Expectation

Expectation is the most powerful tool we have in life. What we expect, we mostly get. Our whole life is a mirror of our own beliefs and expectations, giving us back, what we feel we deserve.

I have noticed, that when I go to a party, that is full of strangers, and expect to have good time, I usually do. I meet interesting, friendly people, who are also eager to meet me. I have also noticed, that when I try to shop a present for someone believing that it will be hard to find something, that will please the recipient, then that is usually also the case. My expectations are always molding my end results.

Changing one’s beliefs and expectations is not an easy thing to do. I at least have to really focus to be able to do that. For example when I visit relatives, I have certain expectations of how they will behave and they always fulfill those expectations. But if I manage to expect something different, that usually also happens and those annoying relatives surprise me pleasantly! If I don’t pay close attention to what I am expecting, I return back to my old ways and beliefs and am getting the same old behavior that I am accustomed to.

I have mostly been trying to learn, how to expect things, by focusing on things, that have less emotional baggage with them. For example when going to town by car I expect to find a great parking place for it and usually does. Or I expect the change of commuter transports, from train to bus, go smoothly with no extra waiting time needed and succeed in that, too. Once we see, that our expectations are almost always met, we get more confidence in our ability to control our surroundings.

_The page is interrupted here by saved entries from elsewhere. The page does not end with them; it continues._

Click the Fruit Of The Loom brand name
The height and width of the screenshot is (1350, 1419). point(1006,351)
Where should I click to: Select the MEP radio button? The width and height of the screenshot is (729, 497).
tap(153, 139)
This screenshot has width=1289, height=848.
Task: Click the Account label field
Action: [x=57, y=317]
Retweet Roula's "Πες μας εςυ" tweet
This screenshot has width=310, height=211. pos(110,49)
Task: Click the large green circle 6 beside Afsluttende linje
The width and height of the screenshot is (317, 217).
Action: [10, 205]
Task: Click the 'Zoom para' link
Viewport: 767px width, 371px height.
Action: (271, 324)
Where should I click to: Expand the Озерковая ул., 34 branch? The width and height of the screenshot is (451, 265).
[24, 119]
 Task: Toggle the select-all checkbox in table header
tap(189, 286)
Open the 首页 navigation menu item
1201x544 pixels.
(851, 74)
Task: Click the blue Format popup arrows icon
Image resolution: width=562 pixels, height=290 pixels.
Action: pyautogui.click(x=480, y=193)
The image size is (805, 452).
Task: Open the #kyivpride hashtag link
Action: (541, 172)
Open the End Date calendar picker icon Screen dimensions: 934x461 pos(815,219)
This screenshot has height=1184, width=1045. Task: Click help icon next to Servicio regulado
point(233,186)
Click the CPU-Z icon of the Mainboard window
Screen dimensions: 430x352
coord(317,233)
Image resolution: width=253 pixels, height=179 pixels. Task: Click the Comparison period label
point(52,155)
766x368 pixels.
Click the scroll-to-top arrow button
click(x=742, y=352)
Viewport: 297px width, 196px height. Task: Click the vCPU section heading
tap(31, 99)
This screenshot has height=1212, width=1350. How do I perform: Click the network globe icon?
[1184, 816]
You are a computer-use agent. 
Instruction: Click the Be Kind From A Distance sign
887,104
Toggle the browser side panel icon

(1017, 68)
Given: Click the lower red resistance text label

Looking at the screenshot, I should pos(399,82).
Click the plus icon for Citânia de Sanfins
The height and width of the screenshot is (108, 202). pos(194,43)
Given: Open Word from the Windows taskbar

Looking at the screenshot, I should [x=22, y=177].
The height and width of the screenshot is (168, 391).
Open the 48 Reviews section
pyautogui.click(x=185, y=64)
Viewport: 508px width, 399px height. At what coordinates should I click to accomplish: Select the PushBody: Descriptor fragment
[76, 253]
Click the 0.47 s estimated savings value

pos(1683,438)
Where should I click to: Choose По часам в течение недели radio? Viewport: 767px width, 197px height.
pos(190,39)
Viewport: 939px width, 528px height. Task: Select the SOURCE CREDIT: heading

So that things wouldn’t be too easy, there’s the question of deserving in here, too. If we don’t believe ourselves worthy of good things, then our expectations are tainted with that belief of undeserving. If any time it feels that one’s expectations are not met, I highly recommend to find out, what one’s underlying beliefs of oneself are. It will be more productive to face these beliefs of unworthiness first and only then try to develop one’s expectation skills further as it otherwise will prove to be frustrating.

Developing our skills of expectation will improve the quality of our lives. It is also quite fun to see, how the circumstances of our lives and even the people in it, will change to meet our changed expectations. By expecting good things to happen, we will take control of our lives into our own hands and can create a life we truly enjoy to live.